In other words, the human fear of regret is based on either regretting what we did, or regretting what we didn’t do. Simple enough. Further into the interview however, Prof. Saad stated that when people are surveyed in hindsight, the regrets around things we didn’t do (inaction) are far greater and far more powerful than the regrets over the things we did (action). The key to that is that is the truth in HINDSIGHT. In the present, however, most people fear loss associated with making a decision (action) over loss from not making a decision (inaction). FOMO is a real thing, but the fear of being ridiculed or deprecated over a bad call is far more powerful than missing out. I know this is true for me. While there are plenty of things I’ve done or said that I regret, the really big regrets in my life are 100% based on things I did not do, did not try, or maybe even did not try early enough (you know, that sickening feeling after a win where you ask yourself, “Why didn’t I do this years ago?”. 

In that truth lies the answer to why selling can be so challenging. Your prospects are very risk averse in the present. Making a bad call is often the thing they are most trying to avoid. This is why “convincing” people to buy is so very hard, and also why it isn’t the correct approach in sales. You’re fighting some very basic and fundamental human brain programming in trying to convince someone to buy. If only you could fast forward in time, then maybe the power of the regret of inaction could come to your aid. Sadly, time travel hasn’t been invented yet.

Aside from time travel though, there are two main tools at your disposal to help.

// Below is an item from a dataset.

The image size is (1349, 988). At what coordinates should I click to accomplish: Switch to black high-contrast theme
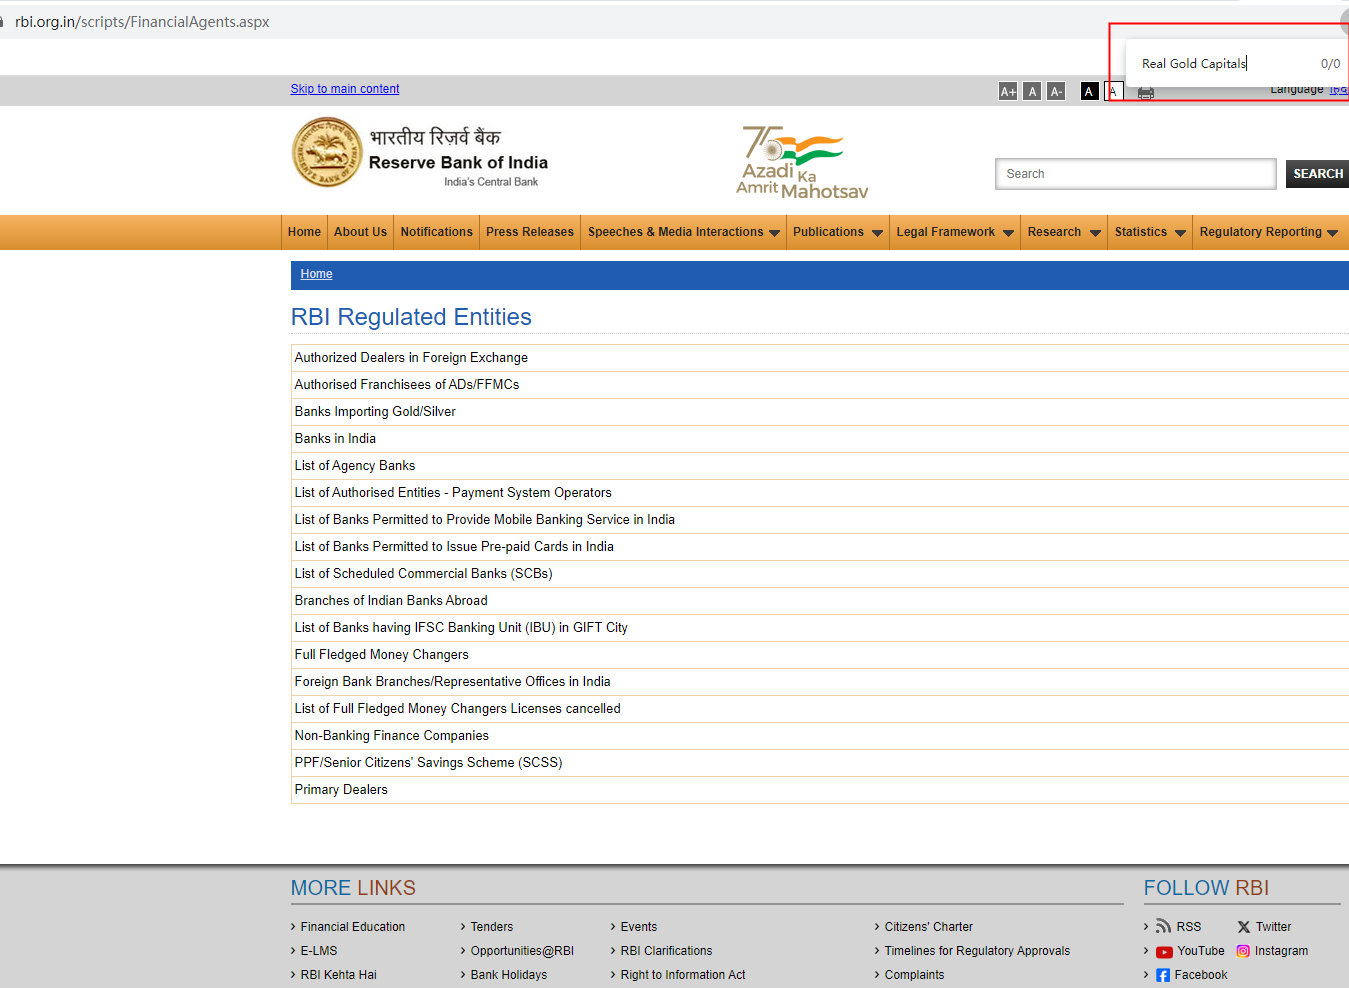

– The main and easiest one is turning the fear of action in the present in your favor by pointing out that making no decision, is in fact a decision. In most selling situations there is a clear and calculable cost of doing nothing. Find it, calculate it and help your prospect discover it as well. The clients that dislike you or your solution may still not buy, but the indecision paralyzed fence sitters will be far easier to win when they see the cost of missed opportunity. Show your clients that inaction is in fact an action. It’s a choice.

– More challenging is creating an association of hindsight with their current scenario. This involves helping your clients look back on a lack of decision in the past that they can now regret (hindsight) and linking it to the current proposal. Get them to visualize themselves in the future regretting the inaction of today, and tie that powerful pain to a past situation they can see clearly now. That’s the closest thing to a time machine you have at your disposition.

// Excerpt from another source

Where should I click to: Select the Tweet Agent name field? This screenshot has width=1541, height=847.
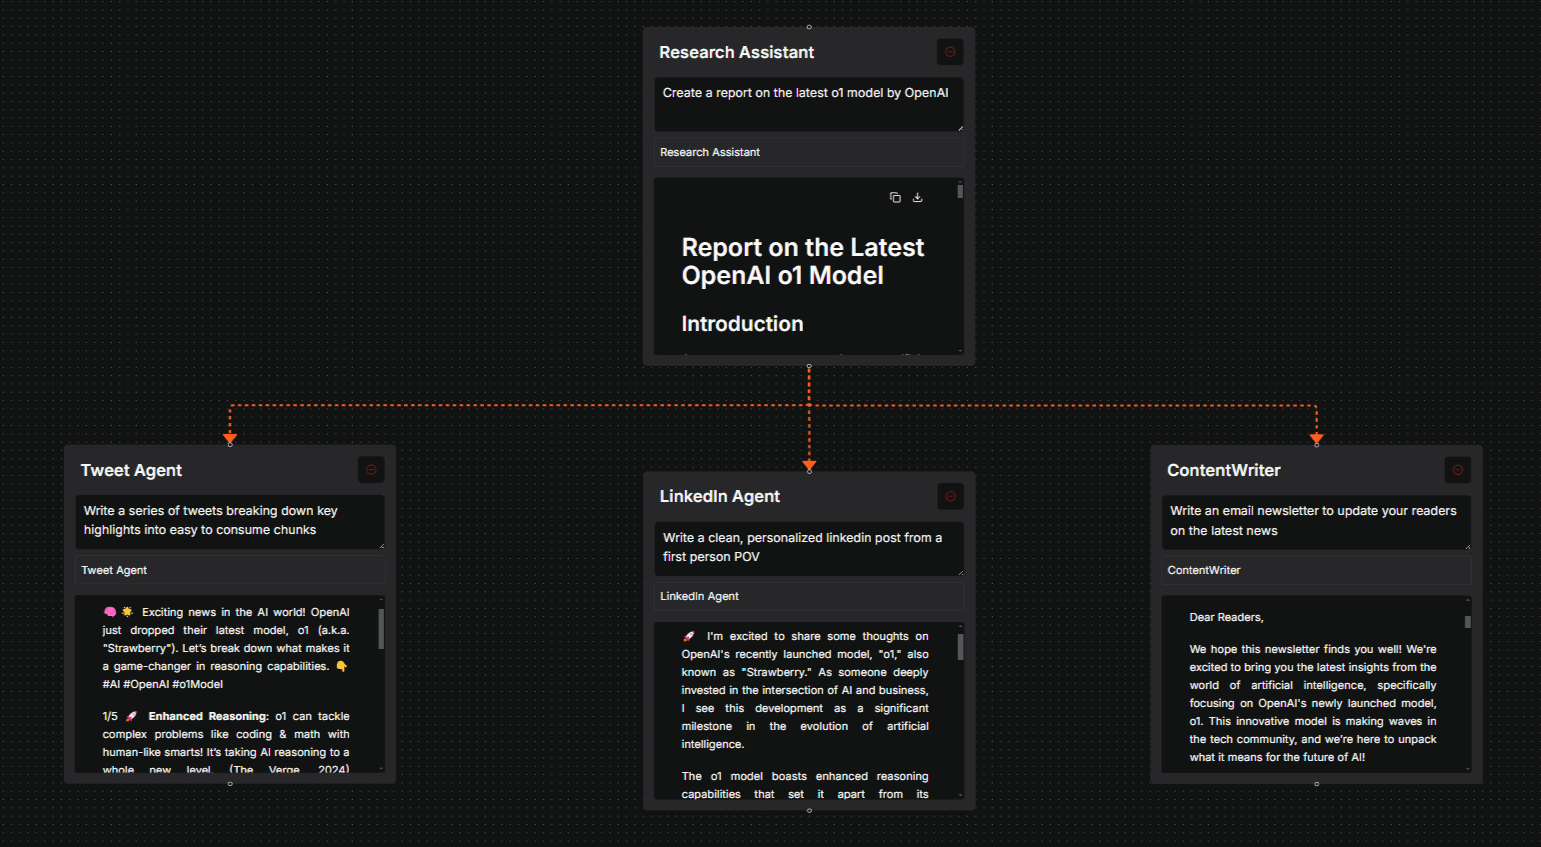point(229,570)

It is worth mentioning that these things have to be done solidly based in the truth. The idea is to help them think more clearly today, not trick them into buying something they’ll regret buying later. As in most cases, stories are more compelling that raw data, so client testimonials are the ultimate way to make this “sticky” in your client’s mind.

One of the best testimonials I have is from a client that chose not to work with me for over a year. When we did work together, she was really mad at herself for not having acted sooner. In her testimonial letter, she calculates that putting my proposal to work the year before would have added $350,000 to her bottom line. Not bad for a $35,000 sales training proposal! I’ve won several accounts thanks to that testimonial. Thanks to Prof. Saad, I now know why.